For some timelines see my other comment; they aren’t specifically about the definitions you list here but my error bars on timelines are huge anyway so I don’t think I’ll try to write down separate ones for different definitions.
Compared to definitions 2. and 3., I might be more bullish on AIs having pretty big effects even if they can “only” automate tasks that would take human experts a few days (without intermediate human feedback). A key uncertainty I have though is how much of a bottleneck human supervision time and quality would be in this case. E.g. could many of the developers who’re currently writing a lot of code just transition to reviewing code and giving high-level instructions full-time, or would there just be a senior management bottleneck and you can’t actually use the AIs all that effectively? My very rough guess is you can pretty easily get a 10x speedup in software engineering, maybe more. And maybe something similar in ML research though compute might be an additional important bottleneck there (including walltime until experiments finish). If it’s “only” 10x, then arguably that’s just mildly transformative, but if it happens across a lot of domains at once it’s still a huge deal.
I think whether robotics are really good or not matters, but I don’t think it’s crucial (e.g. I’d be happy to call definition 1. “transformative”).
The combination of 5a and 5b obviously seems important (since it determines whether you can finance ever bigger training runs).

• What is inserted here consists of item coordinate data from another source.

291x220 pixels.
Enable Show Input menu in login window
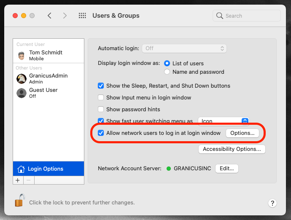tap(101, 97)
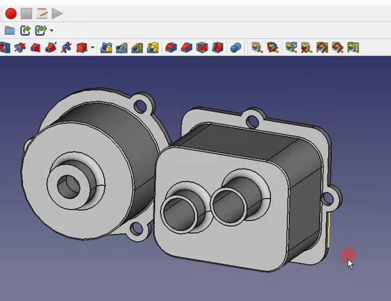
Task: Create a MultiTransform pattern
Action: coord(153,47)
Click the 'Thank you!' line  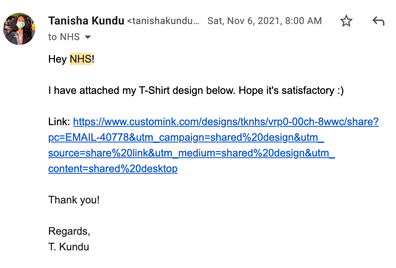(x=74, y=200)
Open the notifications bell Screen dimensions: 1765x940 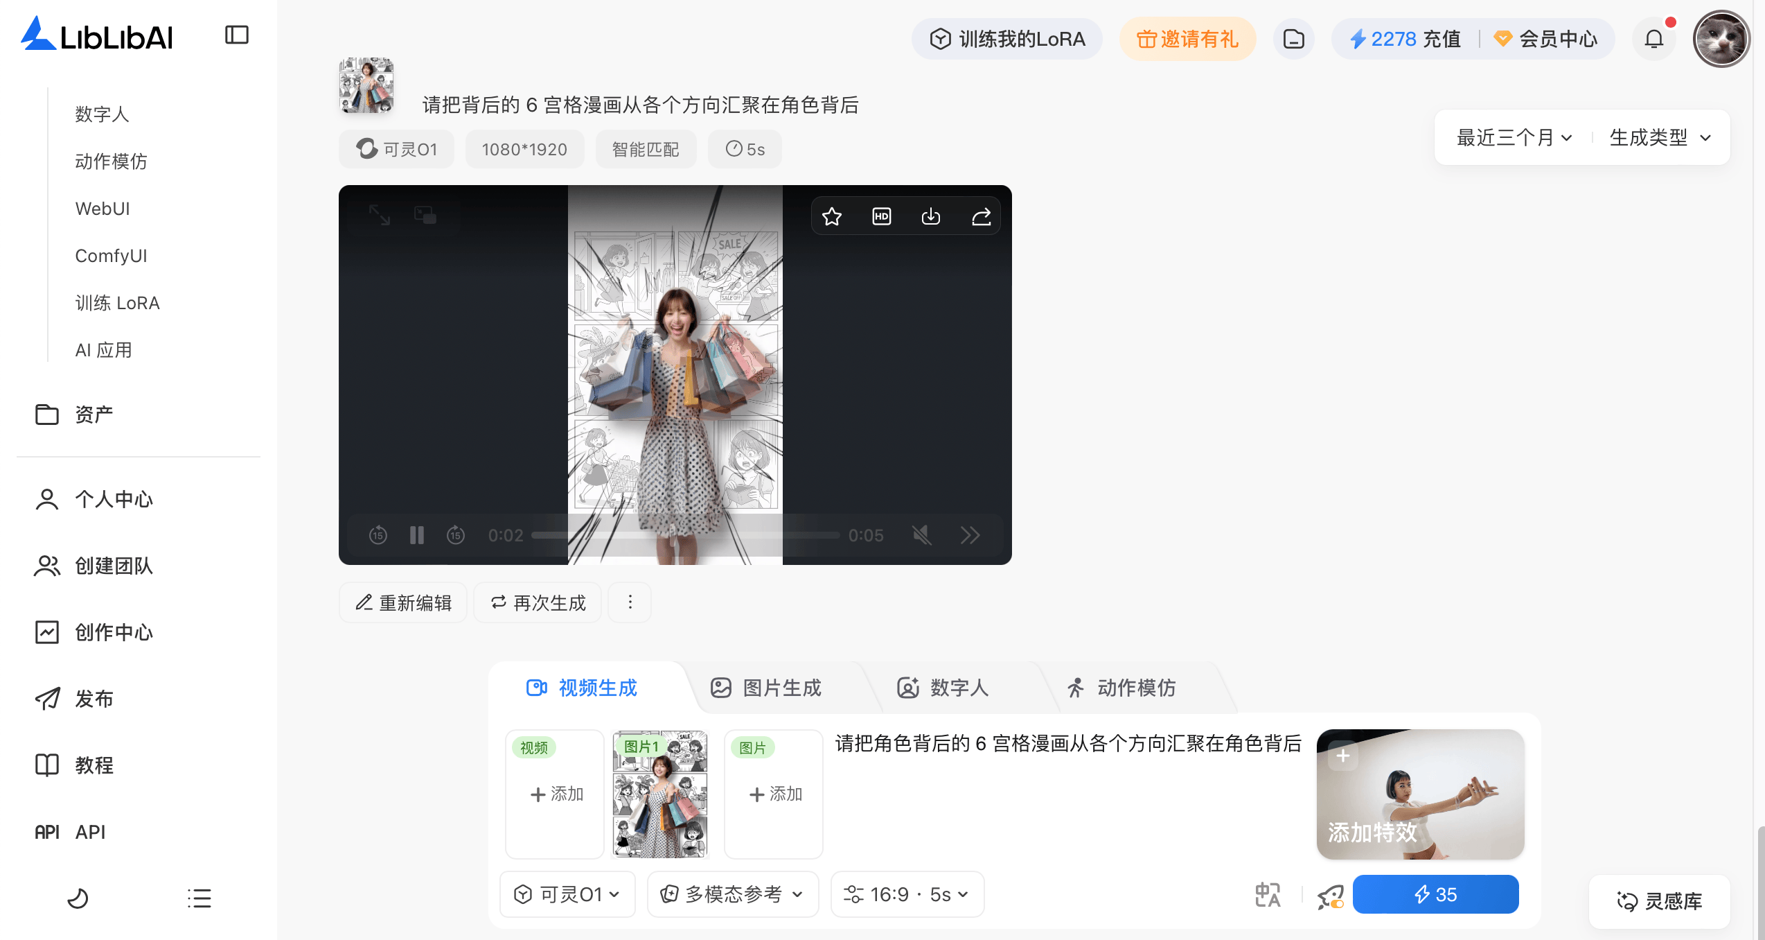(1654, 39)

But not sure how to use this as a definition of “transformative”; right now 5a is clearly already met, and on long enough time scales, 5b also seems easy to meet right now (OpenAI might even already have broken even on GPT-4, not sure off the top of my head).
I don’t see why you need to run AGI on a single 2070 for many doom scenarios. I do agree that if AGI can only run on a specific giant data center, that makes many forms of doom less likely. But in the current paradigm, training compute is roughly the square of inference compute, so as models are scaled, I think inference should become cheaper relative to training. (And even now, SOTA models could be run on relatively modest compute clusters, though maybe not consumer hardware.)
In terms of the absolute level of inference compute needed, I could see a single 2070 being enough in the limit of optimal algorithms, but naturally I’d expect we’ll first have AGI that can automate a lot of things if run with way more compute than that, and then I expect it would take a while to get it down this much. Though even if we’re asking whether AGI can run on consumer-level hardware, a single 2070 seems pretty low (e.g. seems like a 4090 already has 5.5x as many FLOP/s as a 2070, and presumably we’ll have more in the future).
Like I mentioned above, I don’t think robotics are absolutely crucial, and especially if you’re specifically optimizing for running under heavy resource constraints, you might want to just not bother with that.